Thursday, February 3, 2011

Forces in Yoga

When Janet Tsai steps in front of her Saturday morning yoga class, she's got a different vantage point than most instructors.

Instead of seeing her students like this...



She sees them like this...


Janet is a Ph.D student at the University of Colorado; her focus is engineering education with a twist (er, ardha matsyendrasana). Janet studies forces in yoga, or how fundamental laws in engineering can be identified in basic yoga poses.

An example: Janet shows Newton’s Third Law in sukasana, or the "easy sitting pose".

“Your sit bones contact the earth as your mass is pulled down by gravity. At the same time, you can feel the equal and opposite reaction of the earth as it supports your weight, pushing back up exactly equally and oppositely. Notice that your bones do not actually sink down into the earth, and the earth does not actually lift you up — instead, it’s exactly equal and perfectly matched.”

Janet breaks her research down further to show physics concepts happening in isolated body parts: torsion in a twisting spine; torque and lever arm in a bent arm. She says this example of torque is more universally accessible than, say, the infamous wrench and pipe.

“What if I’ve never used a wrench, what if I don’t know what (torque) feels like. That’s what everything else is based on. If you don’t know that first step then the rest of it’s going to be shaky. If we make people tangibly feel (torque), then they’ll have a sort of self-reliance.

Janet once counted how many free body diagrams in an introductory textbook related to structures such as cars, rockets and airplanes, then noted how many men verses women were pictured in the book. “Six women in the entire book,” she says. This is what Janet, through yoga, is trying to change.


Engineering & Yoga’s Hot Asian Lovechild

As a high schooler in Fort Collins, Janet was far from turned off from the supposedly masculine career of engineering. She was big into robotics club--“I loved creating things“ and “Guys made fun of me sometimes but it was no big deal because I was the smart Asian kid”. She proceeded on to the Franklin W. Olin College of Engineering, where she was part of the program’s first graduating class of 2006. The school has a unique 50-50 male to female ratio, something that Janet took for granted at the time.

When she landed her first job “laying out the curves” on robots for the company I-Robot, the lenses were abruptly removed. The company sent her to supervise factory production of their products in Shenzhen, China. “Literally, I was the only woman always,“ she said. “I was frequently mistaken for an escort.

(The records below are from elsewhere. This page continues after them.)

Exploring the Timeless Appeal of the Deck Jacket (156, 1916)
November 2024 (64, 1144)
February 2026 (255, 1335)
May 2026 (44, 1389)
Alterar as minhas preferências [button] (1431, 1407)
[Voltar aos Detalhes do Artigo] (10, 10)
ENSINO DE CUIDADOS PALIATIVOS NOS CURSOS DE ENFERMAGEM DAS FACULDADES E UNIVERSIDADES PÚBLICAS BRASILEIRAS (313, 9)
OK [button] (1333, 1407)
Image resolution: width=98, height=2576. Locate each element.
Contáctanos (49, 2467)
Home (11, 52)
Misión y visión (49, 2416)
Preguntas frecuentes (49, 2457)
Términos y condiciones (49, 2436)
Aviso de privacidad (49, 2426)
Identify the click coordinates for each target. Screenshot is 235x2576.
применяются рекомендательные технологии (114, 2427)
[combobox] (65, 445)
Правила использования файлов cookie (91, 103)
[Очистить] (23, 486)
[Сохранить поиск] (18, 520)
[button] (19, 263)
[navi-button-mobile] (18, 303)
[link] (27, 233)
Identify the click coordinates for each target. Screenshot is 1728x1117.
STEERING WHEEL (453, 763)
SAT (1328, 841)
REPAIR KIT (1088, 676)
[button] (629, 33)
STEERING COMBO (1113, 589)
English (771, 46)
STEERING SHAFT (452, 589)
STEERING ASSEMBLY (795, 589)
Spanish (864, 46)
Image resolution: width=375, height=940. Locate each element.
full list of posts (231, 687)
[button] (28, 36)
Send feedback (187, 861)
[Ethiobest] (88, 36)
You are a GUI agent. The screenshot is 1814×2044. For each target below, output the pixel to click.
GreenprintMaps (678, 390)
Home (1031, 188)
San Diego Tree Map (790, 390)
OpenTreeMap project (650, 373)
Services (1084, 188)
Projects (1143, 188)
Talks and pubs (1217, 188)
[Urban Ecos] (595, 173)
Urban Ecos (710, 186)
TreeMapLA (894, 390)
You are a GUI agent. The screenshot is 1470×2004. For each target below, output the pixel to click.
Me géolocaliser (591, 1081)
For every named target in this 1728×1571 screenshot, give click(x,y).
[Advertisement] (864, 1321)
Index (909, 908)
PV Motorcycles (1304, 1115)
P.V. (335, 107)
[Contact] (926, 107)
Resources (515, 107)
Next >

“I felt like I was between masculine and feminine because I had to be ‘manly’ all the time.”

Janet found release in yoga. She began doing yoga constantly--in her room; her hallway; the massive seven studio center she belonged to in Hong Kong. When the year was up Janet was sent to Boston, where yoga got smoother and engineering got rough. Massive recession lay-offs in Janet‘s department meant endless work on her desk. After two years she abandoned her robotic dream job and moved back to Colorado.

In Boston she had taken a yoga teacher training course in Ashtanga-based Vinyasa, which is a classical yoga philosophy that guides its practitioners through eight steps of separation with the impure before achieving bliss. When she settled in Boulder, she began to experiment with different studios and styles. She learned the more flow-based Colorado (er, California) style, as well as Anusara, a form of yoga grounded in the Tantric philosophy. Tantric is a “heart-centered" philosophy--instead of realizing a separation of mind and body, the mind and body are connected. "It teaches you that everything you need is within," Janet says.

The practice helped her put her engineering experience into perspective.

“I realized that I can actually see things in a different way than most of the people I work with in engineering…and maybe I can try to change it.”

Janet applied and was accepted into the engineering education PhD program at CU Boulder, just as she broke into the heavily saturated Boulder yoga community and landed a teaching position. The forces of yoga became stronger (or, the arrows on the free body diagrams became more defined).

Though Janet is still trying to get monetary support for her forces in yoga research, she believes in her cause. "We can empower these students," she says. "We can give them mechanical intuition." Still, the department doesn’t traditionally fund the unconventional, so it’s been an uphill battle.

One thing CU Engineering does offer in no short supply is men, many of whom Janet insists interact with no women outside of their families.

“I try and wear a skirt once a week,” she says, smiling.



Janet‘s site: http://forcesinyoga.com/pa/Home.html

*CALLING ALL ENGINEERS: What are your thoughts? Related experiences/ideas to share? Nerdy jokes to replace "forces of yoga getting stronger"? Please comment!

2 comments:

Willums Byrne said...

Ms. Tsai has never been so interesting to me.

Great article, it was a pleasant surprise to read something insightful about my friend early in the morning (it's 1:37 pm).

Unknown said...

Thanks Kaitlin! Your article is awesome and it communicates a lot about me and my ideas better than I have! Thank you for your interest, support, and encouragement.